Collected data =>
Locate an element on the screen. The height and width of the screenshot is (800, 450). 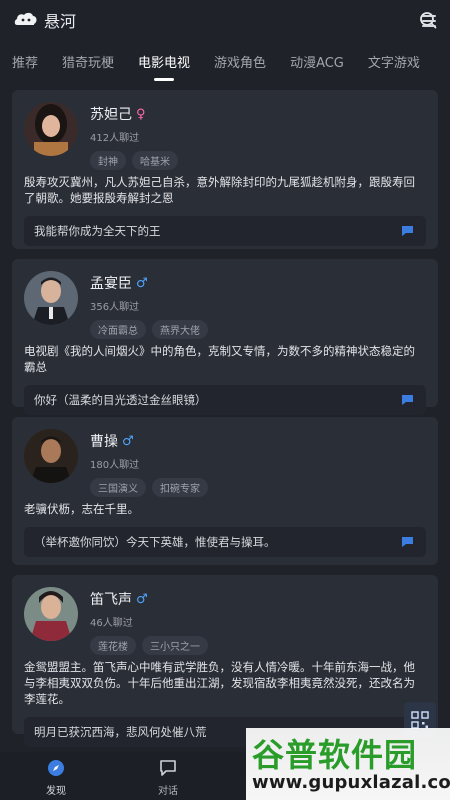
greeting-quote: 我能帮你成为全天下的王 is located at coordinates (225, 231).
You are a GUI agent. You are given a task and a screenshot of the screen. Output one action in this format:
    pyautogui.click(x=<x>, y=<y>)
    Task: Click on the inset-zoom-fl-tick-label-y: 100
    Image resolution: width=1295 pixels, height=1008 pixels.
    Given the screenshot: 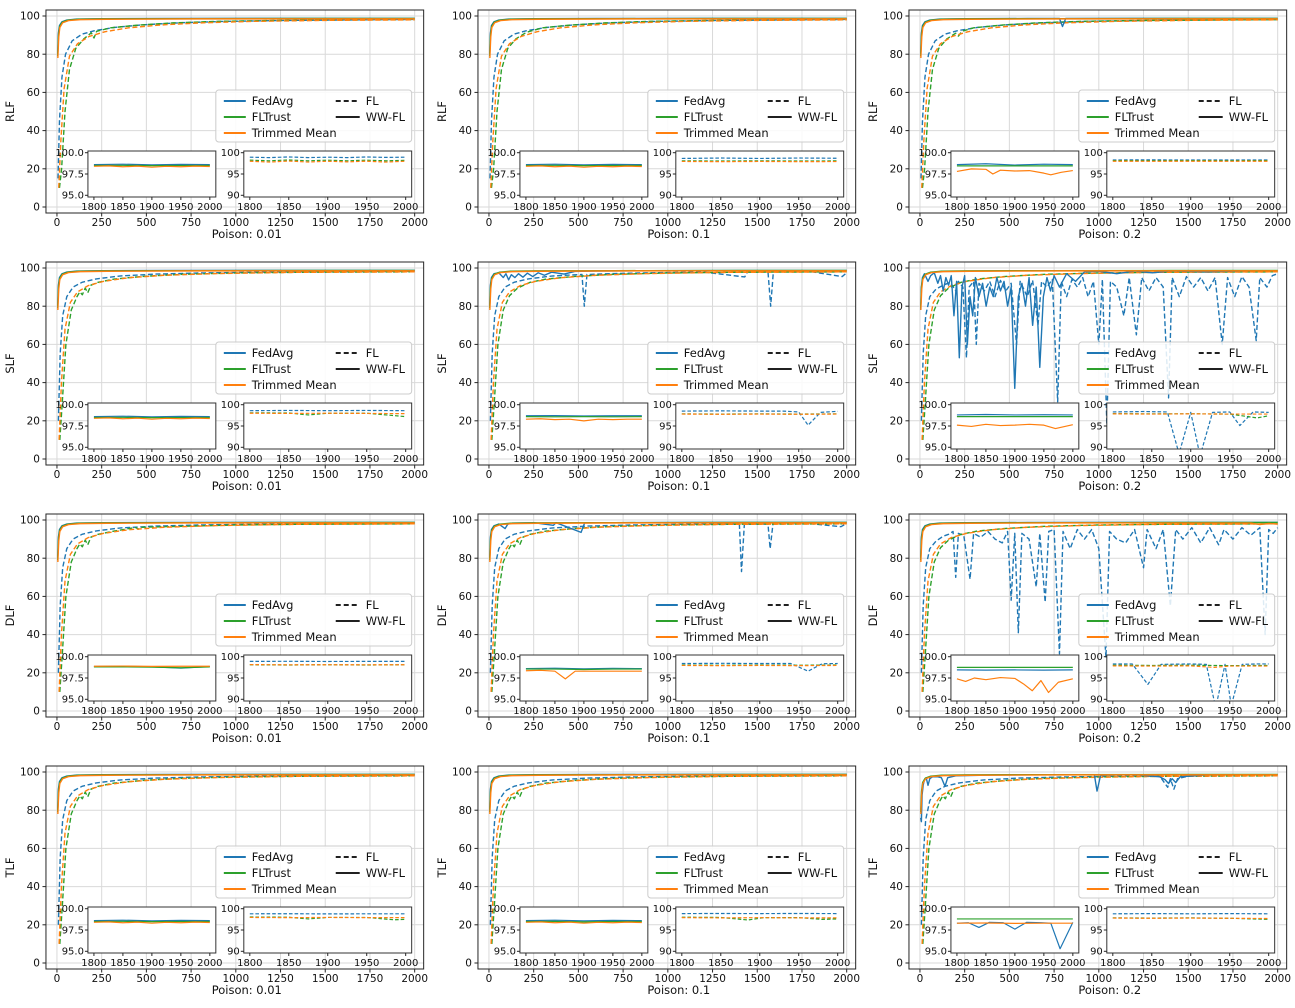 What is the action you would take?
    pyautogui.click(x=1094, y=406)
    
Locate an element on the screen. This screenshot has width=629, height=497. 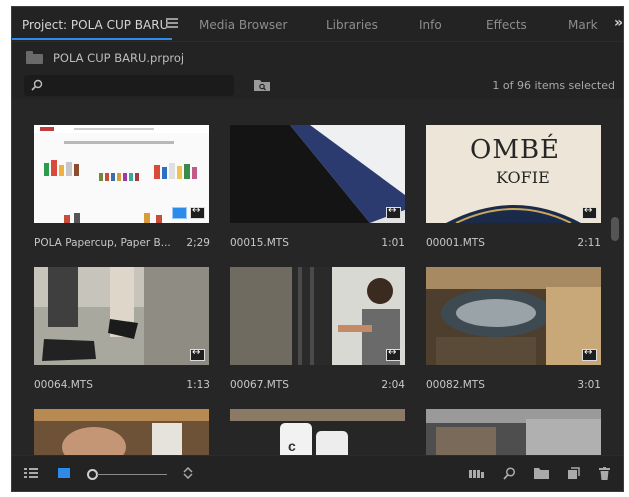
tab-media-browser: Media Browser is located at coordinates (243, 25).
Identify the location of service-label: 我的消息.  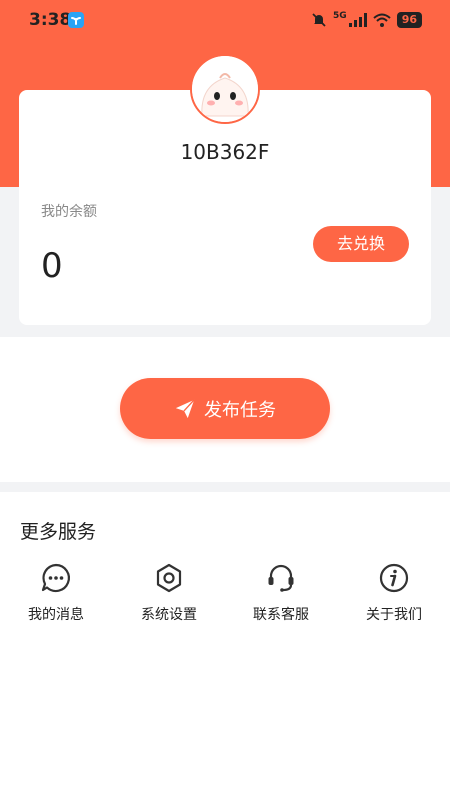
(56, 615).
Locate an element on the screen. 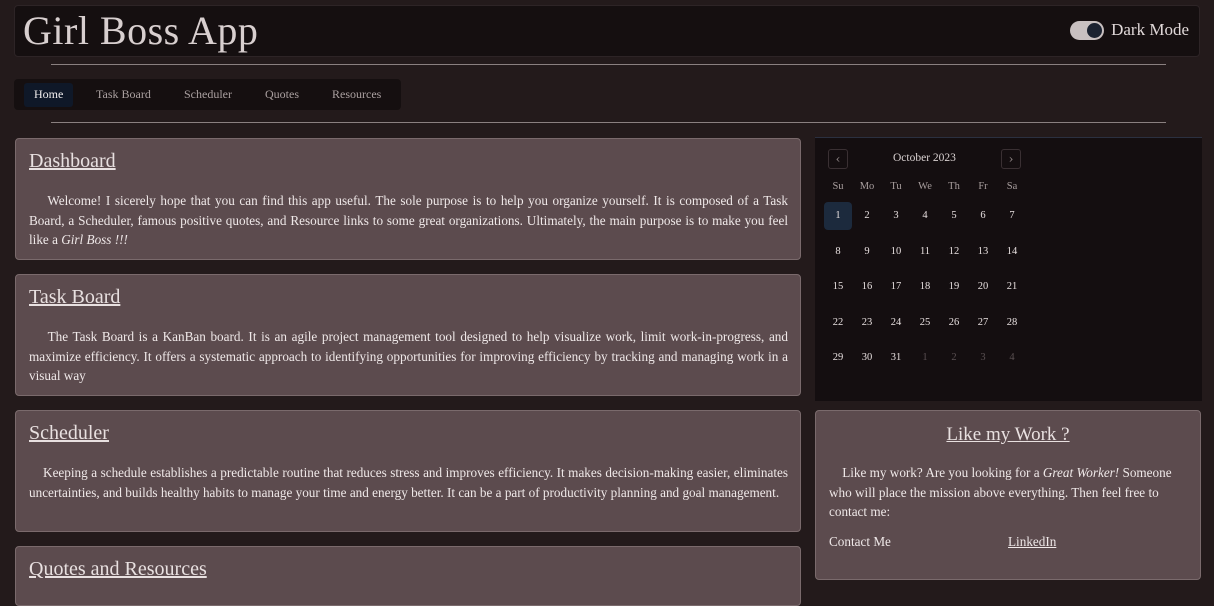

Your task =>
Rewrite everything from the line containing "Locate an element on the screen. This" down to the end of the entries, replacing "element" with "item" and leaving all else unchanged. Leave the pictures out.

Expected output =>
Locate an item on the screen. This screenshot has width=629, height=497. 
tab-media-browser: Media Browser is located at coordinates (243, 25).
Identify the location of service-label: 我的消息.  
(56, 615).
Locate an item on the screen. 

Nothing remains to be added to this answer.